中医の古代文献には湿疹の名は無く,一般に其の発病する部位と、皮損の特徴によって違った名称がある。
例えば全身に浸淫ありて, 滋水の多い者は, 浸淫瘡と称する;
丘疹が主なら, 血風瘡とか粟瘡と称する;
耳部に発する者は, 旋耳瘡と称する;
乳頭に発する者は, 乳頭風と称する;
手部に発する者は, [痂/肉]瘡と称する;
臍部に発する者は, 臍瘡と称する;
陰嚢に発する者は, 腎嚢風とか綉球風と称する;
四肢の弯曲部に発する者は, 四弯風と称する;
嬰児が発する場合は, [女乃]癬とか胎症瘡と称する。

総じて禀賦(免疫力)が耐えず, 風、湿、熱が肌膚で阻まれた為である。


【病案挙例】
(1) 謝某, 女,39歳, 1997年8月10日初診。
患者は1週間前に双下肢に発疹が出て, ひどく癢い, 掻いたら疹塊になり, 滋水が流れた。
やがて皮疹は全身に及び, 掻癢耐え難く, 心煩し, 口苦く, 咽が干く。

診察: 四肢、躯幹に対称性の広汎な紅斑、丘疹、水疱があり局部では融合して疹塊になっている。
双小腿は腫脹し, 脛前は滲出して糜爛あり, 舌質は紅く, 苔は黄膩, 脈は弦滑である。

“湿瘡”の湿熱并重型に属する。
治療は清化湿熱, 解毒止癢法で, 処方は竜胆瀉肝湯加減とすべし。

処方: 黄岑・竜胆草・梔子・車前子・沢瀉・木通・大黄3.5, 生地黄・馬歯見10, 羚羊角2

連進すること7剤, また配合薬液で滲出する処を冷湿敷する。

病情は明らかに好転し, 腫は消え, 滲出は干燥して結痂となった。
処方から大黄、羚羊角を去り, 茵陳5、霍香3.5gを加えて,再服すること7剤で癒えた。

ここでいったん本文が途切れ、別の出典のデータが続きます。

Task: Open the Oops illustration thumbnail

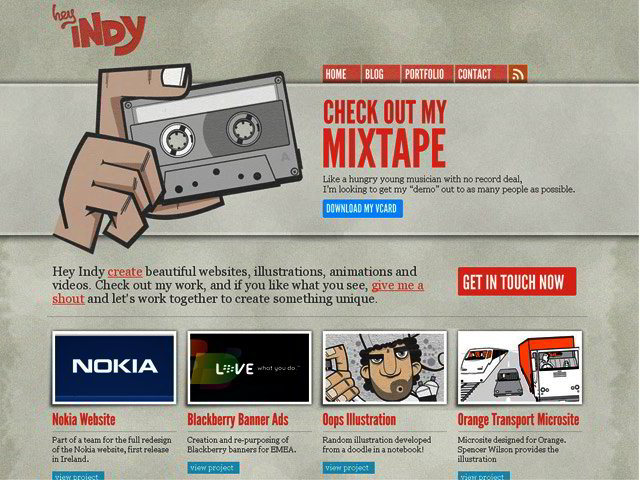Action: coord(384,367)
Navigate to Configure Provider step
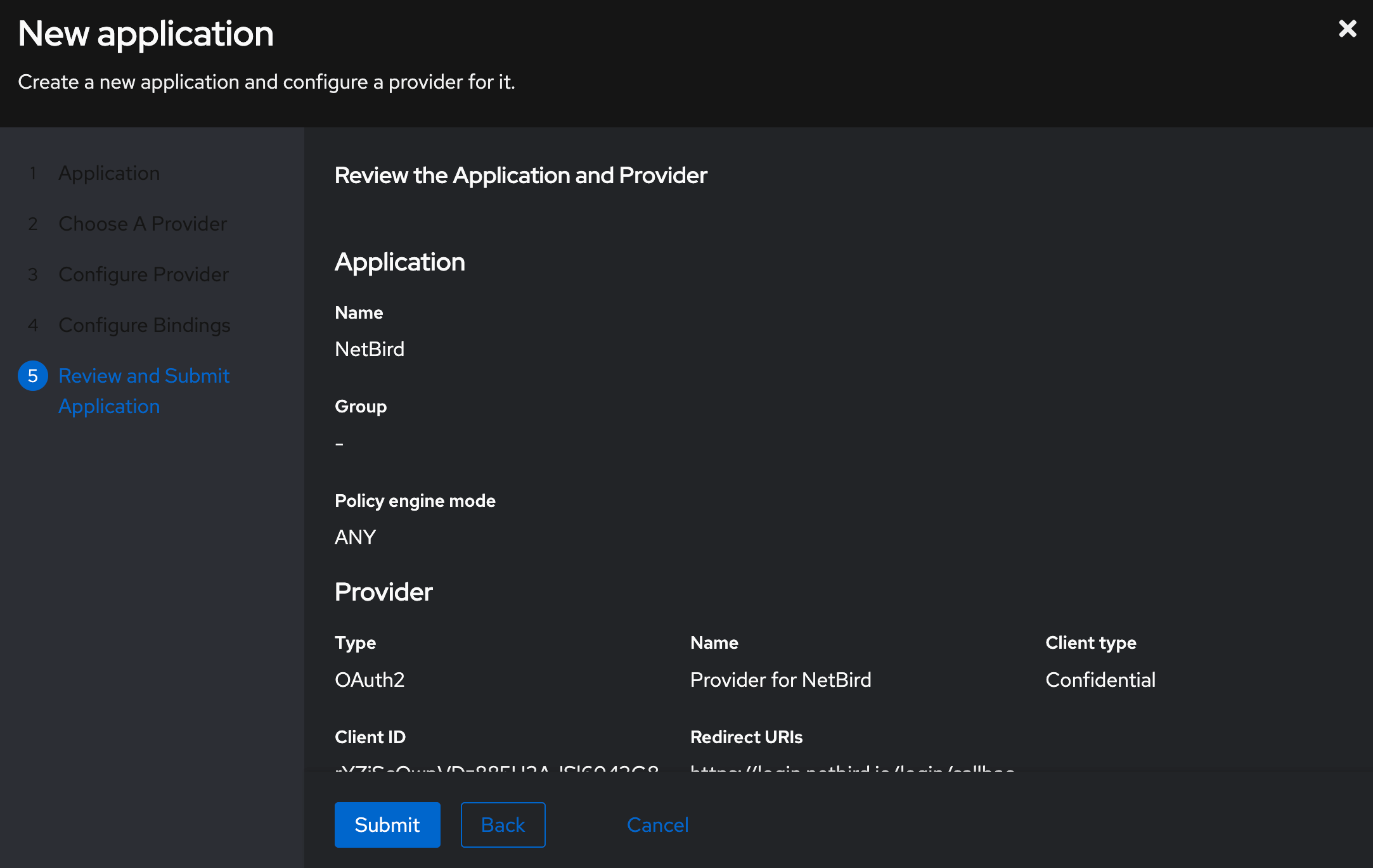1373x868 pixels. (x=143, y=274)
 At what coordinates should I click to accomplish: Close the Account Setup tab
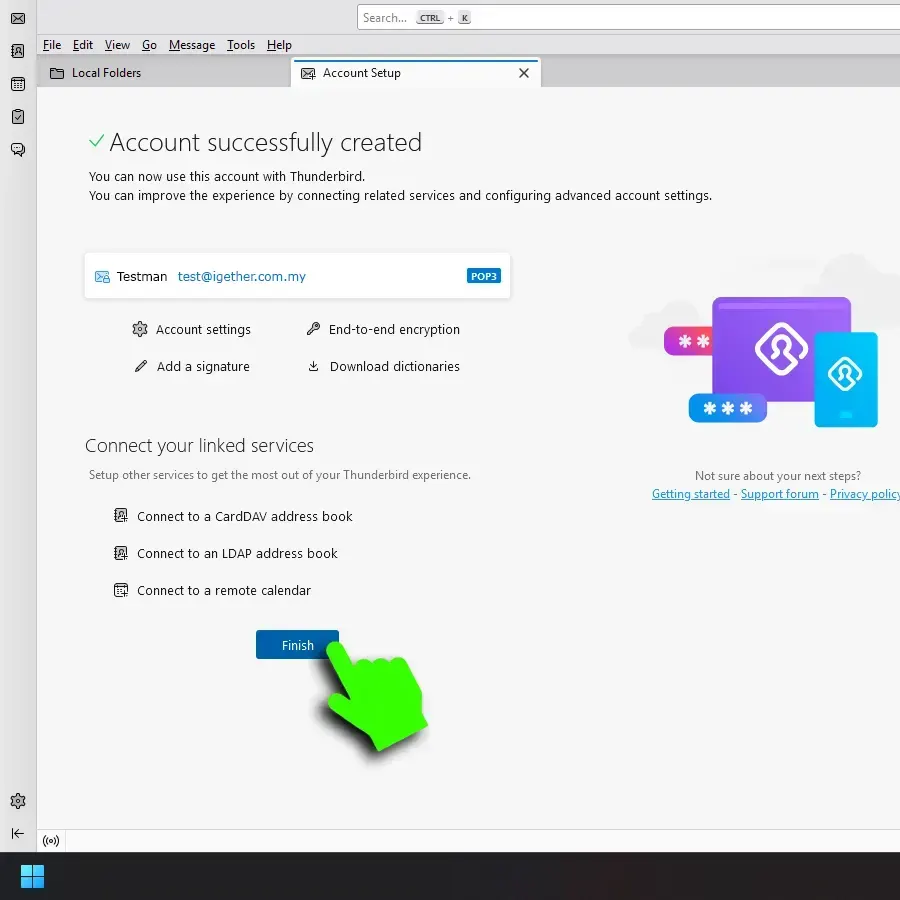(x=524, y=73)
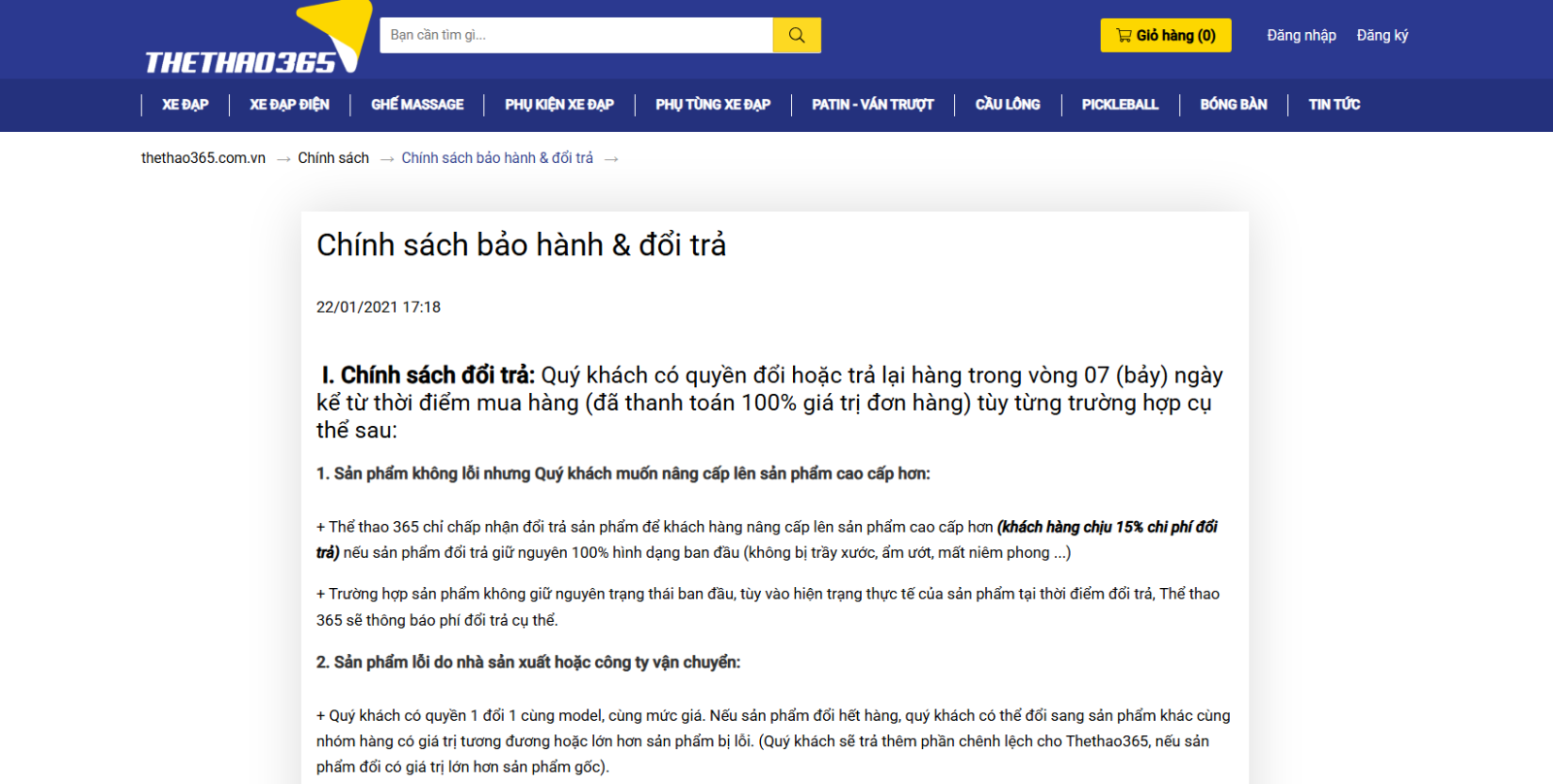Click Đăng ký register link

tap(1382, 36)
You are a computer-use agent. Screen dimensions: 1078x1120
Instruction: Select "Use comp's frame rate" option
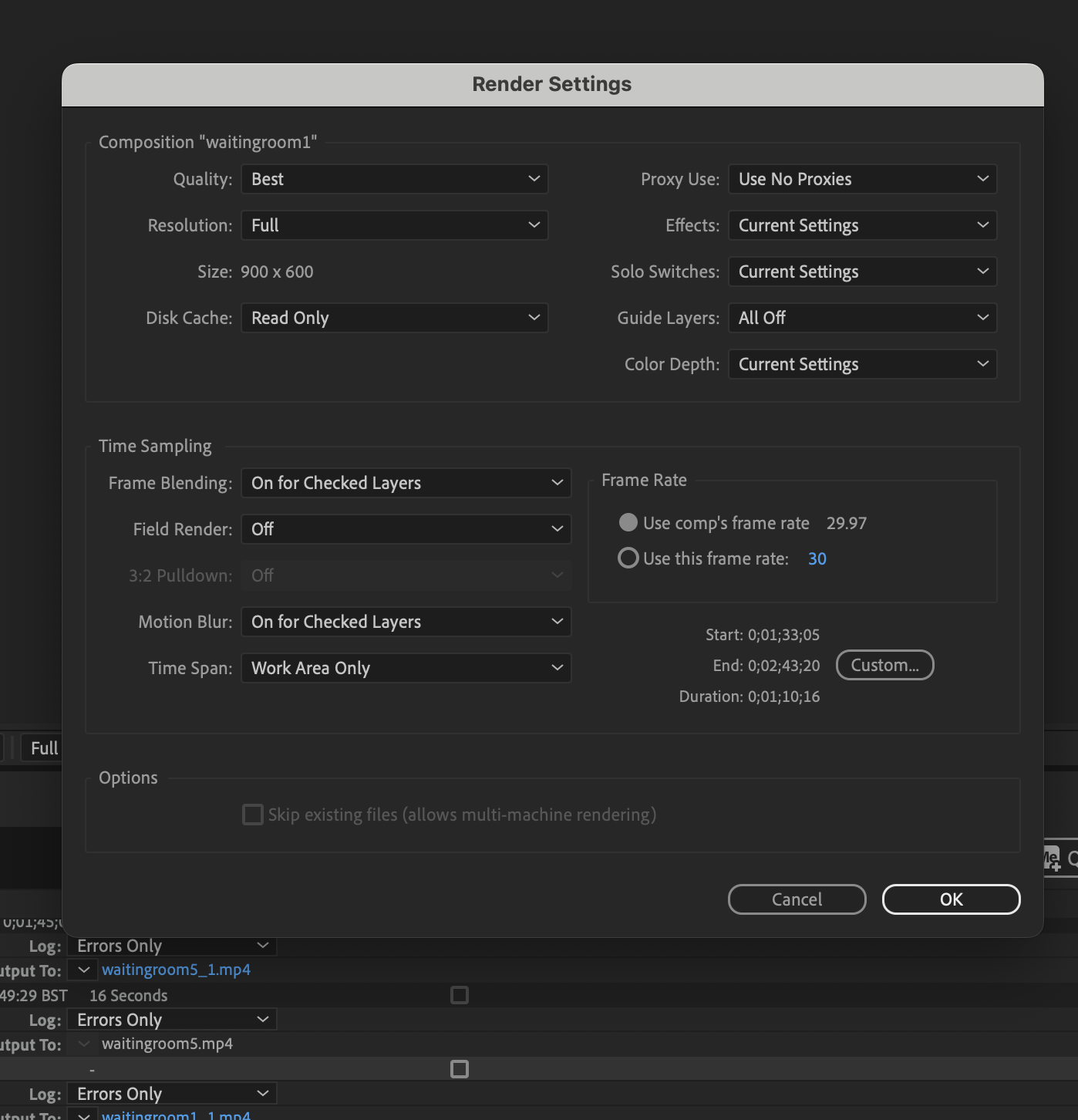628,522
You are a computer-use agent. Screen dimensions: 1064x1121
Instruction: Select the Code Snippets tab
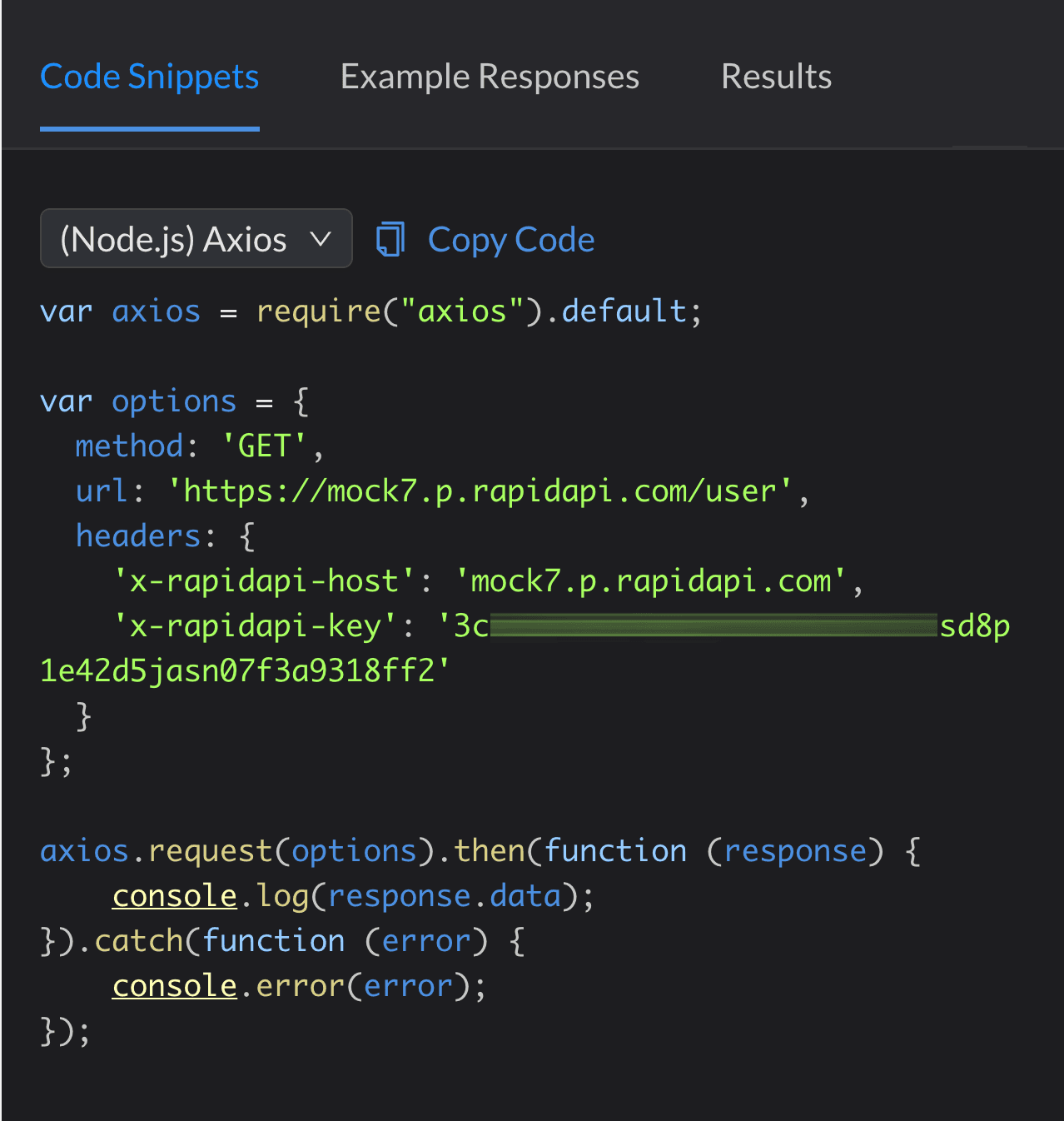(149, 76)
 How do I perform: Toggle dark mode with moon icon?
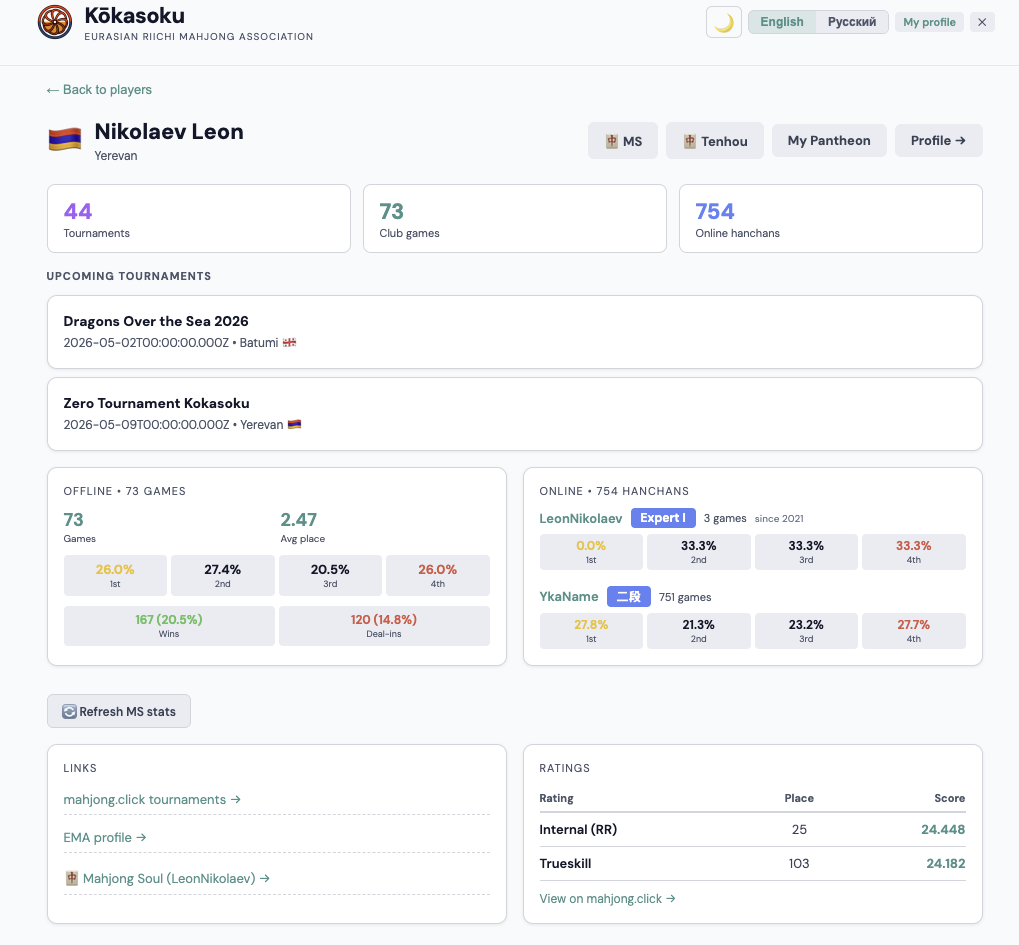[723, 22]
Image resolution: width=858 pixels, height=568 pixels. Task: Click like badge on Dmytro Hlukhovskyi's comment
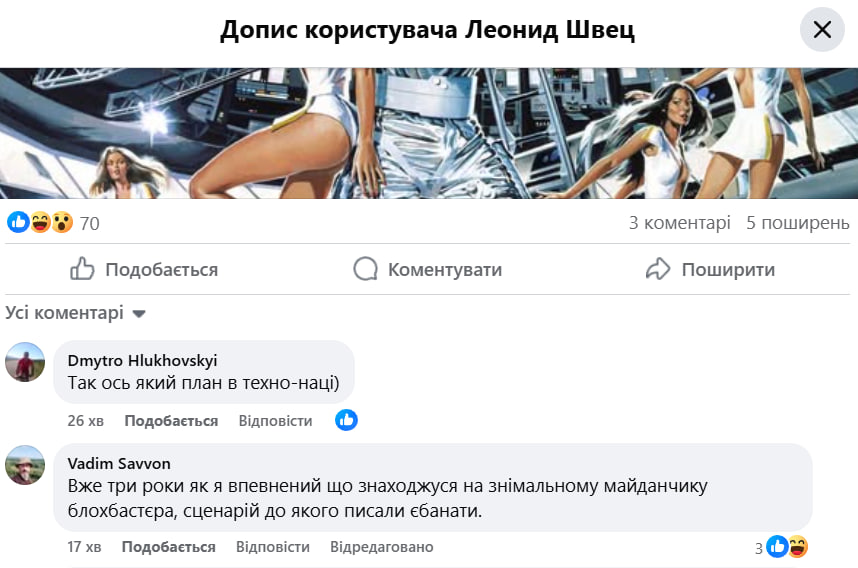(346, 420)
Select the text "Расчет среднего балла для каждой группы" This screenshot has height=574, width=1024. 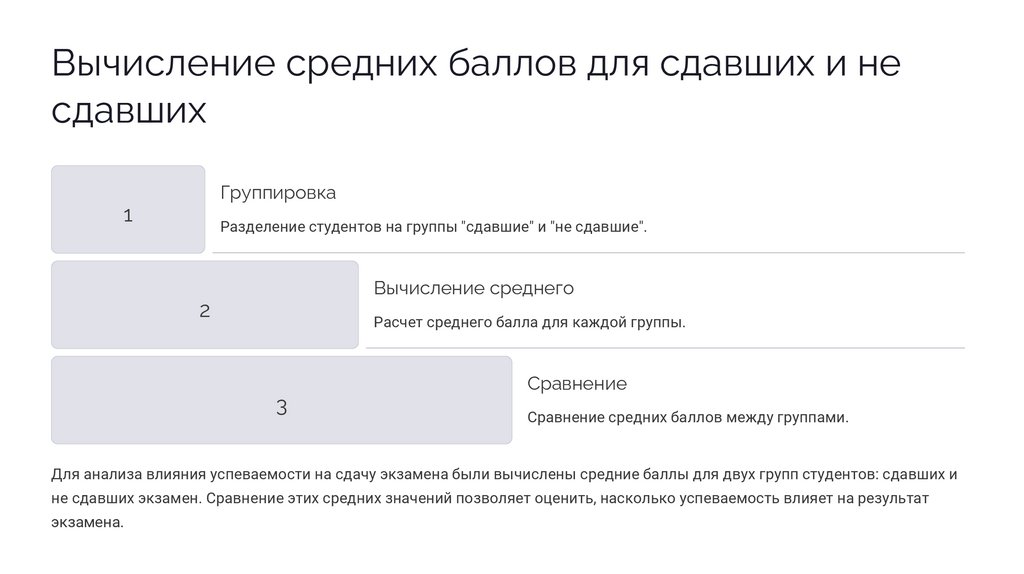[x=529, y=323]
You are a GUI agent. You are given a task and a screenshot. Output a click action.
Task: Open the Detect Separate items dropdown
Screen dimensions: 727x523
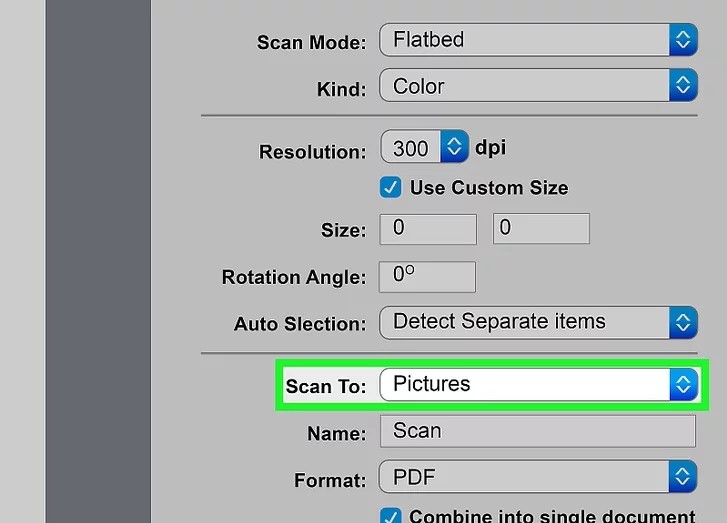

按: 湿瘡の多くは風、湿、熱邪が肌膚に客したものである。
本病例も湿熱内蘊, 湿熱并重, 浸淫肌膚に属し, 湿瘡の急性期である。
竜胆瀉肝湯で清利湿熱し, 羚羊角を加えて清営凉血解毒すれば,効果が迅速である。
馬歯見で清熱解毒、凉血消腫する。
症状が改善した后は霍香、茵陳を加え, 時令である暑湿の邪を去り余功を収める。


(2) 肖某, 男,35歳, 1993年8月就診。
6年来, 毎年炎夏になると, きまって小腿の内側に水疱を生じ, 奇癢忍び難い, 掻けば流水して, 潰破結癡する。
飲酒后は更にひどくなる。
踝の関節上に手掌大の対称性紅斑があり, 丘疹水泡は, 破潰して黄水が流れており, 掻癢がひどく, 口干苦を伴い, 尿黄, 便秘, 苔は黄膩, 脈は滑である。

肝経湿熱, 熱毒浸淫の証に属するので, 清肝瀉熱、解毒利湿の法を用いる。

処方: 竜胆草・梔子・黄岑・生地・白鮮皮・白疾藜・土茯苓・生甘草5, 車前子4, 当帰・柴胡3, 木通・蝉蛻2

并びに薬渣を布に包んで患部を熱敷する。
連服すること3剤にして, 掻癢は止った。 10日后には水泡が結癡した, なお上方を連進すること7剤にして, 結痂は脱し症は除かれた。


按: 患者は湿風邪を外感し, 実火熱毒が内蘊していた, 故に竜胆瀉肝湯で清熱利湿して治癒した。
土茯苓、白鮮皮は去風燥湿, 清熱解毒する;
白疾黎、蝉蛻は清肝利湿、去風止癢する。
薬渣で局部を熱敷して解毒止癢の効を増した。